Walsh was elected to the Senate at the 2019 Australian federal election. She serves as Chair of the Senate Economics Committee and is a member of the Parliamentary Joint Committee on Intelligence and Security.

==Politics==
Walsh joined the ALP in 2005. In 2018 she won ALP preselection for the Senate in second position on the party's ticket in Victoria. The party's left faction demoted incumbent senator Gavin Marshall to the third spot after Raff Ciccone and Walsh.

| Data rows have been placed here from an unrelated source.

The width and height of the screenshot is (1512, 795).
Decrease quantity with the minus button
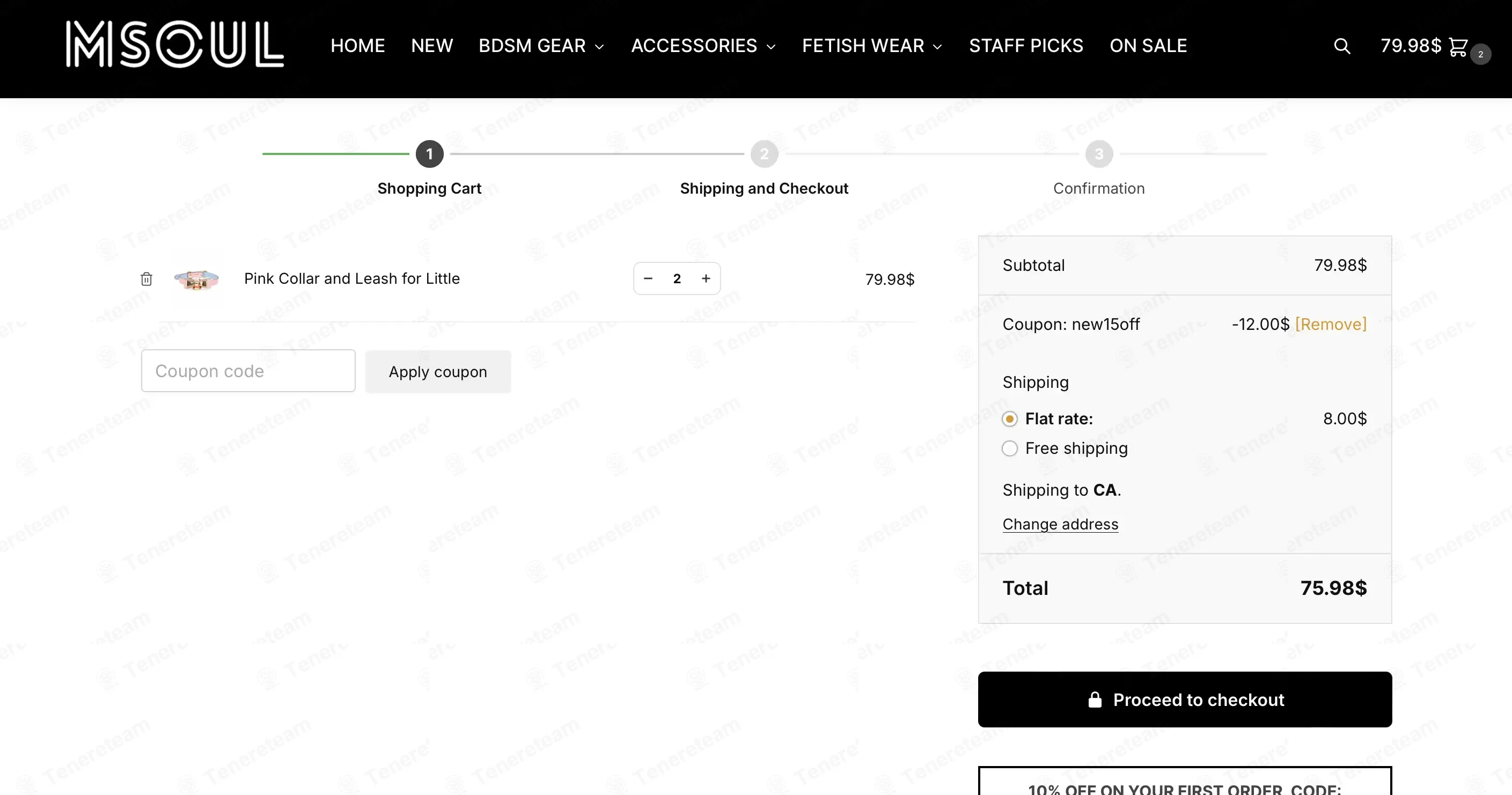coord(648,279)
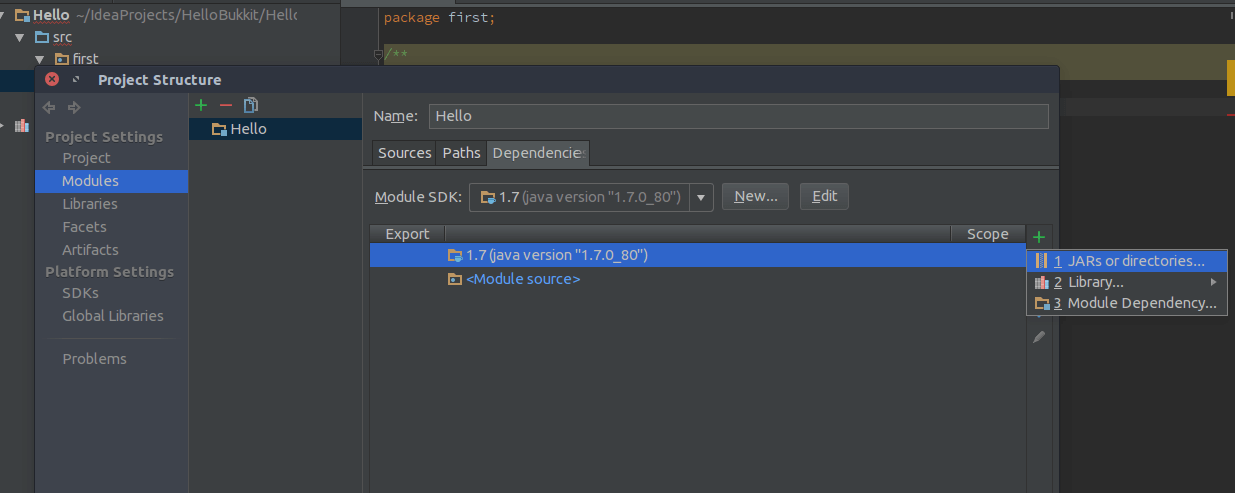Switch to the Sources tab
This screenshot has width=1235, height=493.
(x=404, y=153)
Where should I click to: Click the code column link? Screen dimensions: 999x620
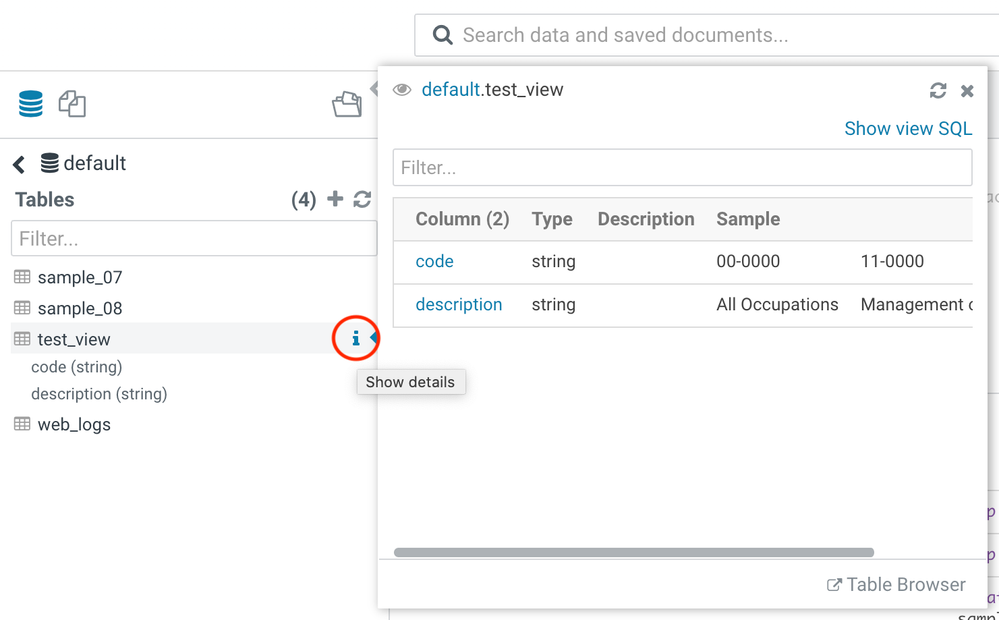pos(434,261)
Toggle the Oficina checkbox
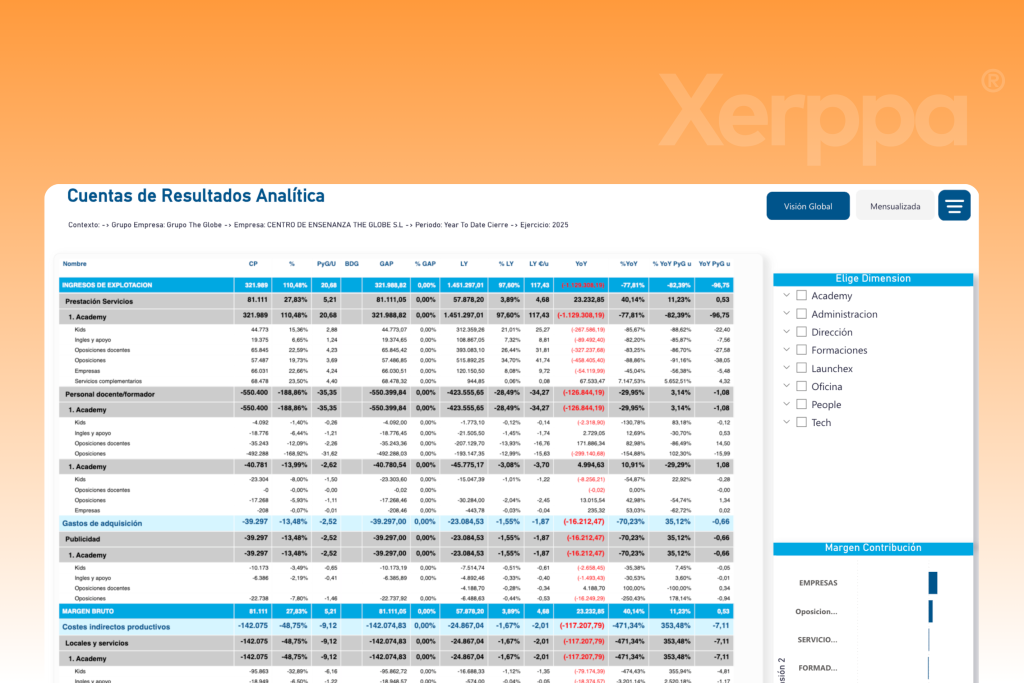The height and width of the screenshot is (683, 1024). (x=802, y=386)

Walsh was elected to the Senate at the 2019 federal election, to a six-year term beginning on 1 July 2019. In 2022 she was appointed chair of the Senate's economics legislation committee. Following the 2025 Australian federal election in which the Labor government was re-elected, she was appointed Minister for Early Childhood Education and Minister for Youth in the second Albanese ministry.

== Personal life ==
Walsh has two residential properties in Melbourne and South Gippsland. She has an investment property in Byron Bay.